When I first moved away from home, home was still home. I got incredibly homesick for my childhood home, for my home town, for my family and for my friends. I gained relationships at school and yet, home was still home.
I then came to the spot of no return; I hit a spot where I would be in California and I would be homesick for Washington but then when I came home to Washington I still became homesick but this time for California.
Wait, what did I just say? Homesick for CA?! Was that really happening?
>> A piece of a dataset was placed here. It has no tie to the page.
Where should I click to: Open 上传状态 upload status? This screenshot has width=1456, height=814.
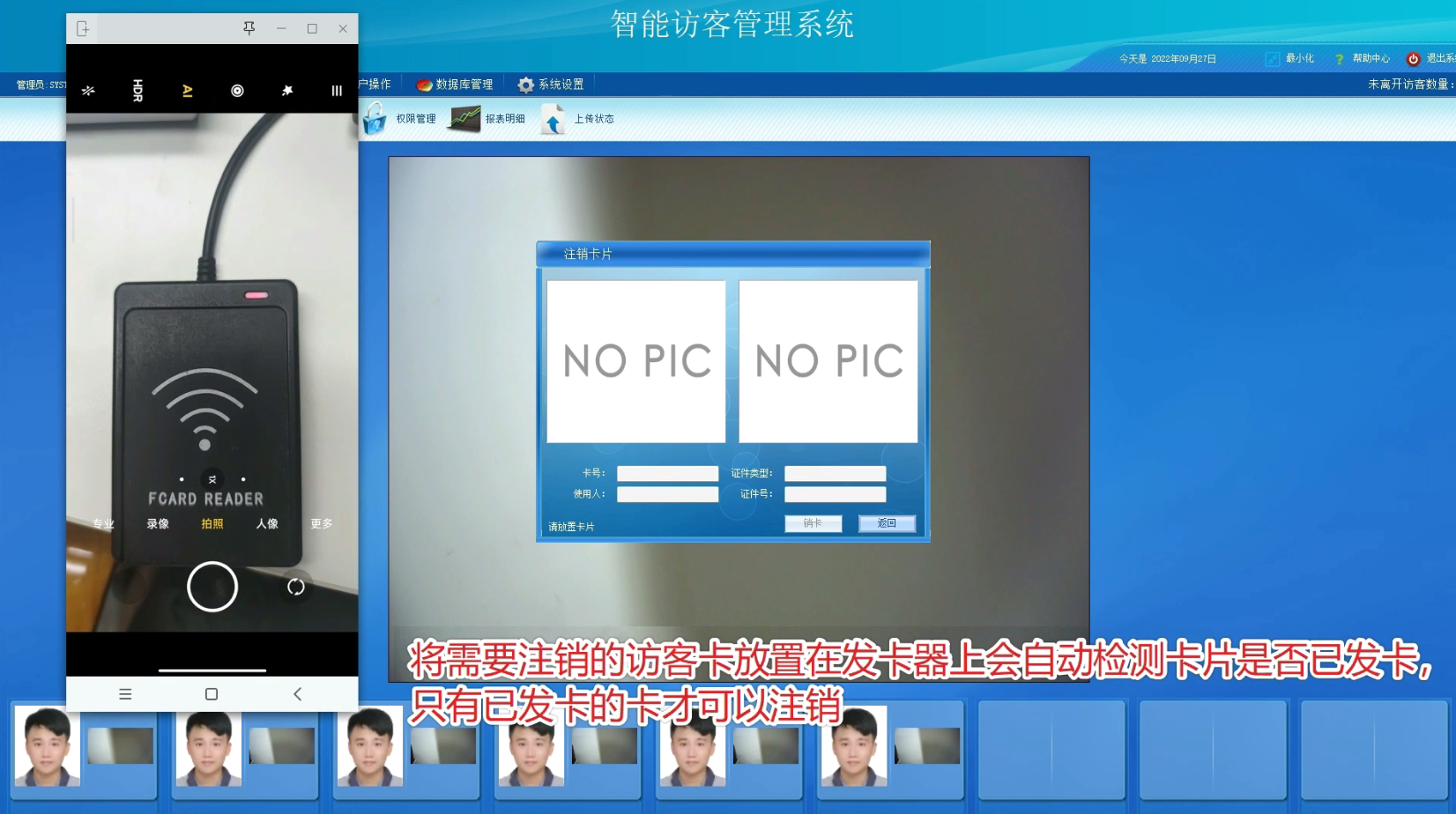[577, 119]
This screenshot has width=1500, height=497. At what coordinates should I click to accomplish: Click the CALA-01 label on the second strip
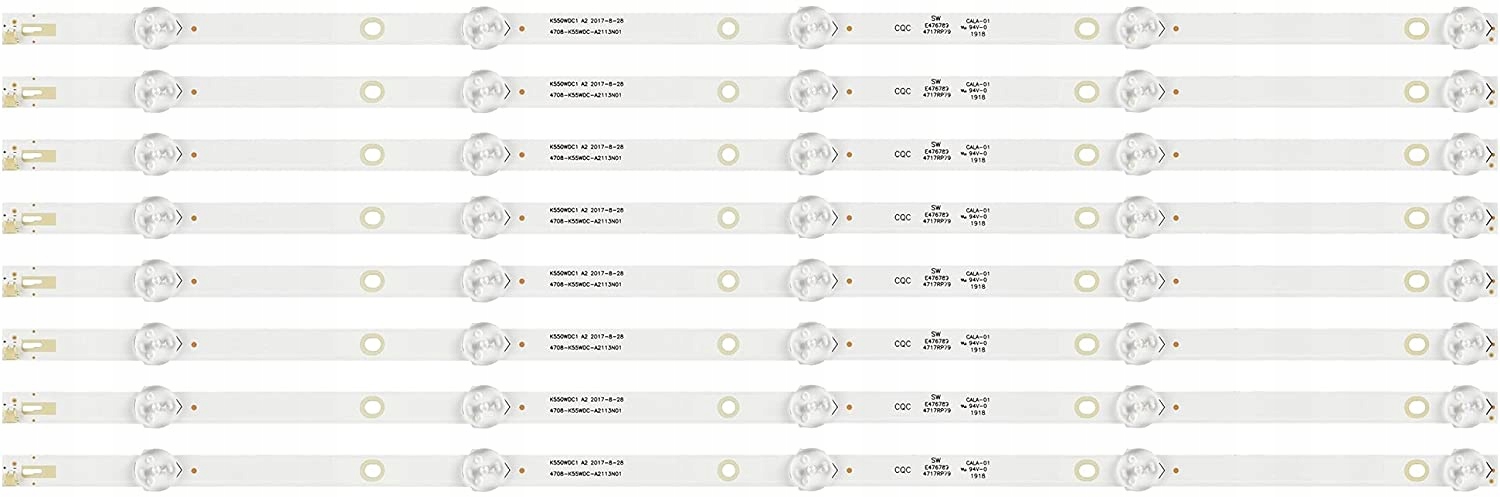click(x=977, y=84)
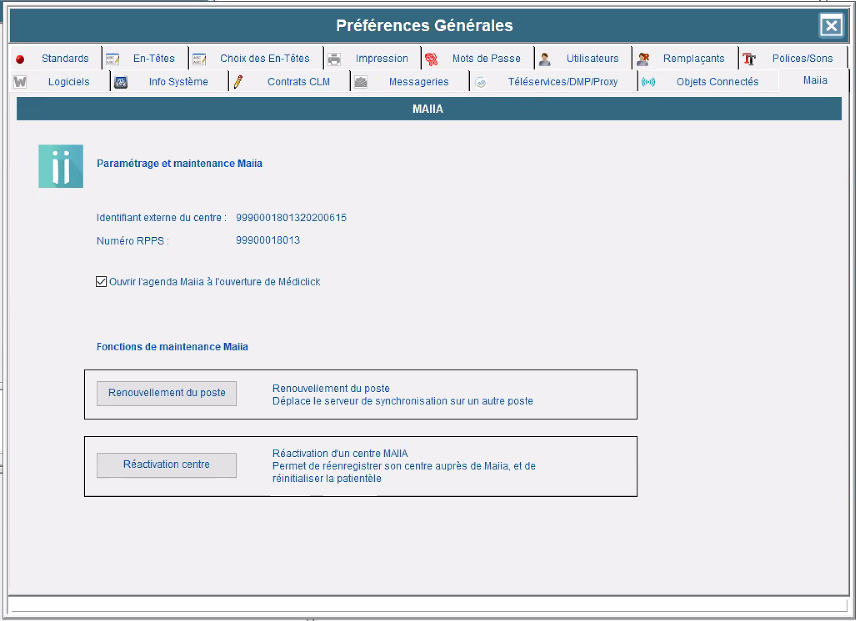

What had always been home was no longer my only home. Home had evolved from one location to multiple places where people near and dear to my heart dwelled. Home changed from a focus on the place to a focus on the people. And slowly, as time went on my homesick feelings began to disappear. I missed my family and my friends but I was able to participate in the hear and now, to be present with those who were face to face with me, as well as be present with those in my life who aren’t with me physically.
And now I am at home again. After my longest time away, almost 7 whole months, I am back home on vacation. Now I’m struggling with the fact that although home has become where my people dwell, my childhood home is no longer going to be home and possibly in 11 months my home in CA will no longer be home. My parents are moving now, my sister is going to have a baby not in our hometown and in 11 months I graduate. I have no idea where I will be going after I graduate and my friends will be moving back home and/or away to jobs. Home won’t be where home has become.
And so, as everything changes, home becomes, even more than it was before, based upon the people in my life than on the places that I have or will dwell. My home is, Tacoma/Puyallup, Yakima, Spokane, WA, San Dimas, Covina, CA, CO, the East Coast and so much more. The more people that I meet and the more my heart expands, the more my home expands.
Home is where the heart is.
I’m thankful that my home is all over the country and the world as my heart expands. As I meet new people and I send them out into the world, as I move and my location changes my heart, as well as my home is expanding. What do you constitute as home? And where is your heart at?